Am 16.10.2019 hatte das Arbeitsgericht Berlin über verschiedene Abmahnungen eines Arbeitgebers zu entscheiden, die dem Arbeitnehmer ausgesprochen wurden, weil dieser sich weigerte das zwischenzeitlich vom Arbeitgeber eingeführte Zeiterfassungssystem „ZEUS“ zu nutzen.

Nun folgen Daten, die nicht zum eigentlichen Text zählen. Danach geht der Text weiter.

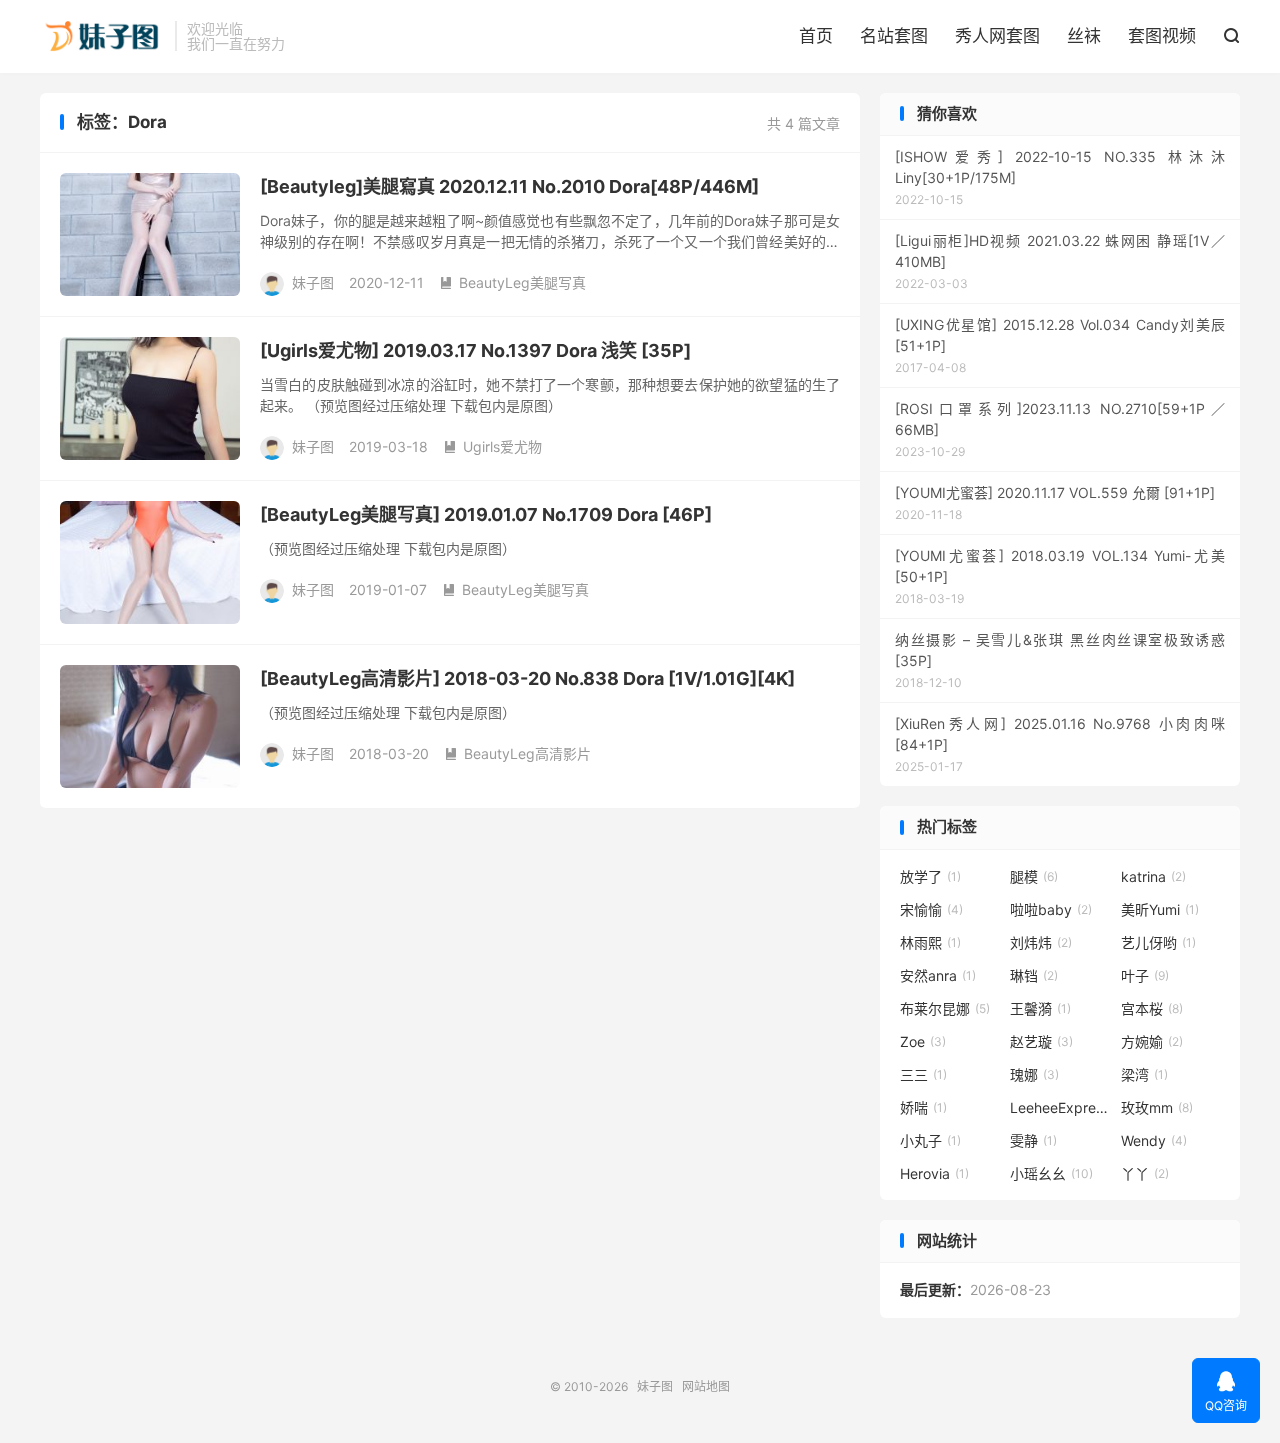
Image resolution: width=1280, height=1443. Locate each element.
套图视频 (1162, 36)
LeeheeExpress (1060, 1107)
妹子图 (102, 36)
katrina (1153, 876)
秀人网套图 (997, 36)
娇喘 (923, 1107)
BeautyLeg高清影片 (517, 753)
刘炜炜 (1041, 942)
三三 (923, 1074)
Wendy (1154, 1140)
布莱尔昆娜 (945, 1008)
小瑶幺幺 (1051, 1173)
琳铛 (1034, 975)
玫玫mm (1157, 1107)
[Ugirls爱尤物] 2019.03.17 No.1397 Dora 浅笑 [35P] (475, 350)
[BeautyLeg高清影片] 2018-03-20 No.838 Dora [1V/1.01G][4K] (527, 678)
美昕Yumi (1160, 909)
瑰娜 (1034, 1074)
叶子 (1145, 975)
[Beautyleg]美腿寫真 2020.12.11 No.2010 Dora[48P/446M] (509, 186)
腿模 (1034, 876)
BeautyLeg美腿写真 (512, 282)
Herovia (934, 1173)
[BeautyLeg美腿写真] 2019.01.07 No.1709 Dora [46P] (486, 514)
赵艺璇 (1041, 1041)
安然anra (938, 975)
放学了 (930, 876)
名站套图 (894, 36)
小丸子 (930, 1140)
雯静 (1033, 1140)
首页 (816, 36)
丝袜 (1084, 36)
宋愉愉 (931, 909)
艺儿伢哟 (1158, 942)
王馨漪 (1040, 1008)
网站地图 (706, 1386)
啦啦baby (1051, 909)
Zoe (923, 1041)
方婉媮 (1152, 1041)
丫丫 (1145, 1173)
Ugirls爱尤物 (492, 446)
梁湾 (1144, 1074)
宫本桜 (1152, 1008)
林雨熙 (930, 942)
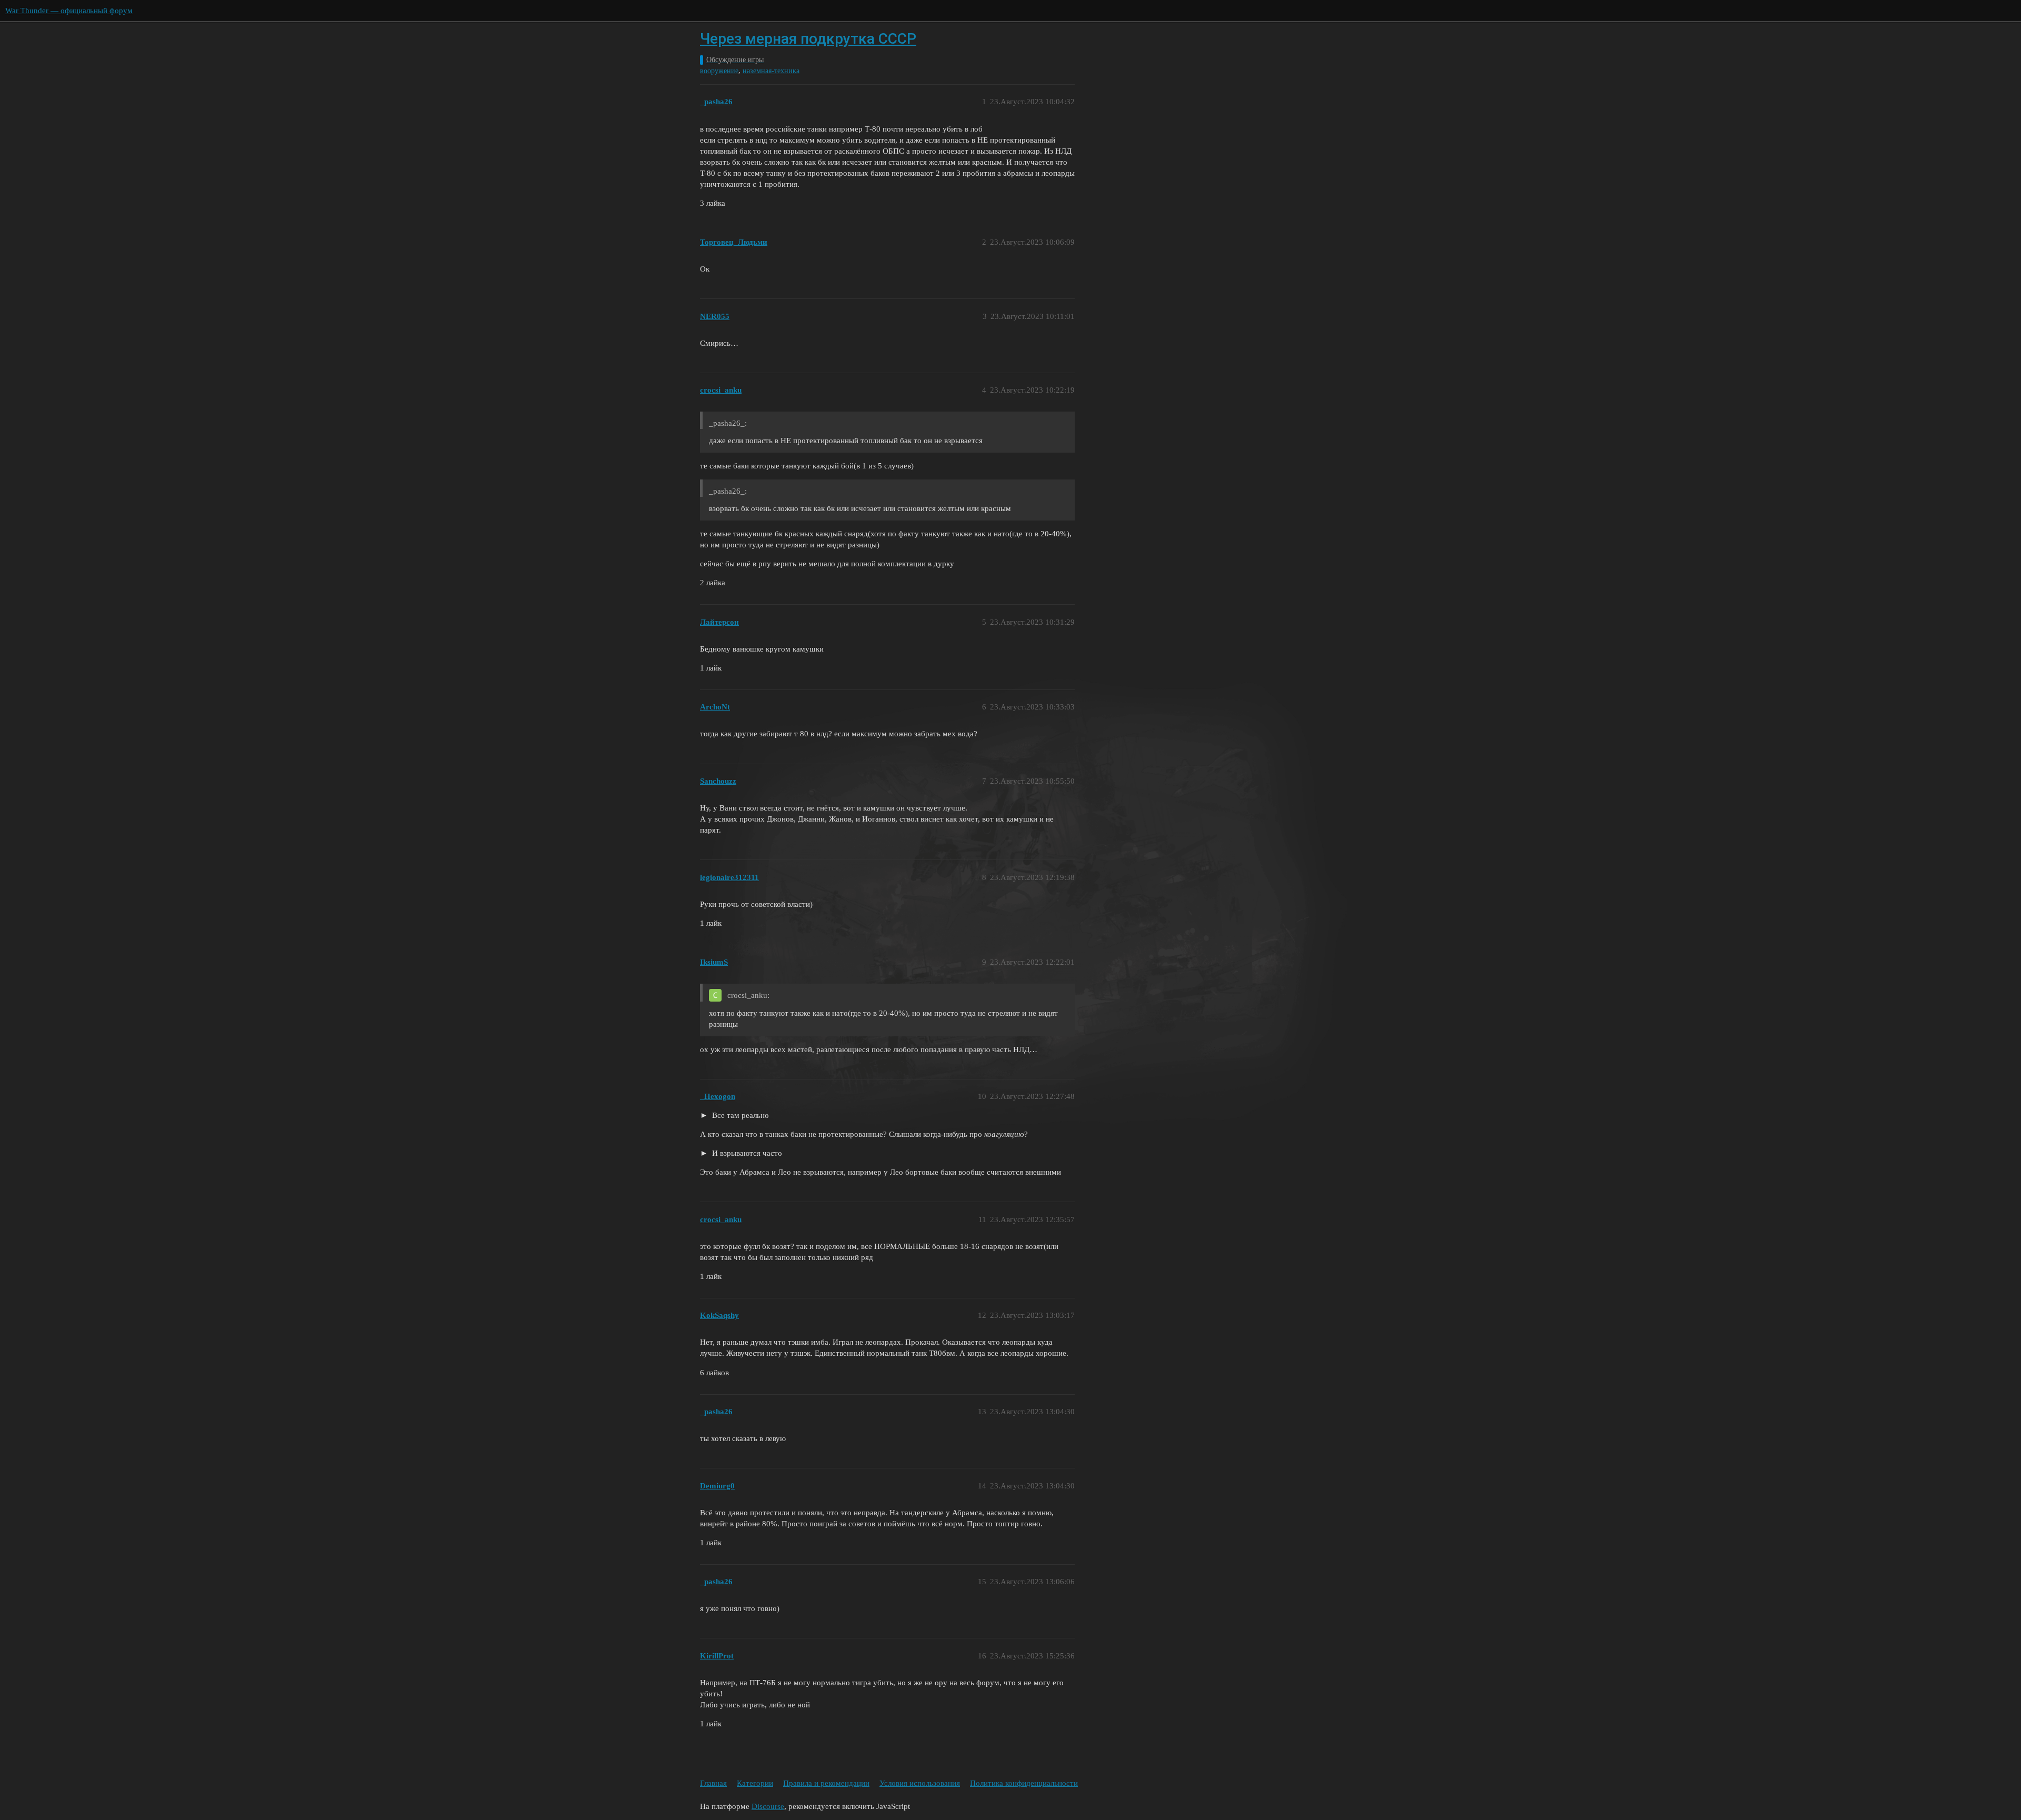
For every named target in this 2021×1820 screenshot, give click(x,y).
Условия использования (919, 1783)
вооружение (719, 71)
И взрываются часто (746, 1153)
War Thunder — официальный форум (69, 10)
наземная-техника (771, 71)
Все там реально (739, 1115)
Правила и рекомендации (826, 1783)
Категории (755, 1783)
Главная (713, 1783)
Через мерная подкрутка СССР (808, 38)
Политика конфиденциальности (1024, 1783)
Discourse (768, 1806)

Sachverhalt (stark verkürzt):
Der Kläger war bei der Beklagten seit 01.06.07 angestellt. Zum 01.08.18 stellte die Beklagte ihr Zeiterfassungssystem auf das System „ZEUS“ (IT8200 FE) um. Bis zur Einführung trugen die Arbeitnehmer der Beklagten ihre geleistete Arbeitszeit sowie die Einsatzwunschzeiten per Hand in von der Beklagten bereit gestellten Zeiterfassungsbögen ein.
Am 01.08.18 stellte die Beklagte ihr Zeiterfassungssystem um und informierte sämtliche Arbeitnehmer per Mail am 27.07.18 über die Funktionsweise. In der Rundmail war folgender Hinweis enthalten:
„Ab 01.08.18 gelten ausschließlich die mittels Zeiterfassung ermittelten Arbeitszeiten – alles was schriftlich im Dienstplan notiert wird, wird nicht mehr anerkannt. …“
Im mit überreichten Datenblatt des Zeiterfassungssystems wurde unter anderem ausgeführt:
„Innerhalb des IT8200 FE befindet sich nur eine Record-Nummer und die dazugehörigen Minutien. Ein Bezug zu einer natürlichen Person kann nicht hergestellt werden.“
Der Kläger weigerte sich das System zu nutzen und erteilte auch keine Einwilligung, woraufhin die Beklagte dem Kläger am 05.10.18 und 26.03.19 zwei Abmahnungen aussprach.
Aus den Entscheidungsgründen:
Die Abmahnungen vom 05.10.18 und 26.03.19 waren rechtswidrig und mussten aus der Personalakte des Klägers zu entfernen.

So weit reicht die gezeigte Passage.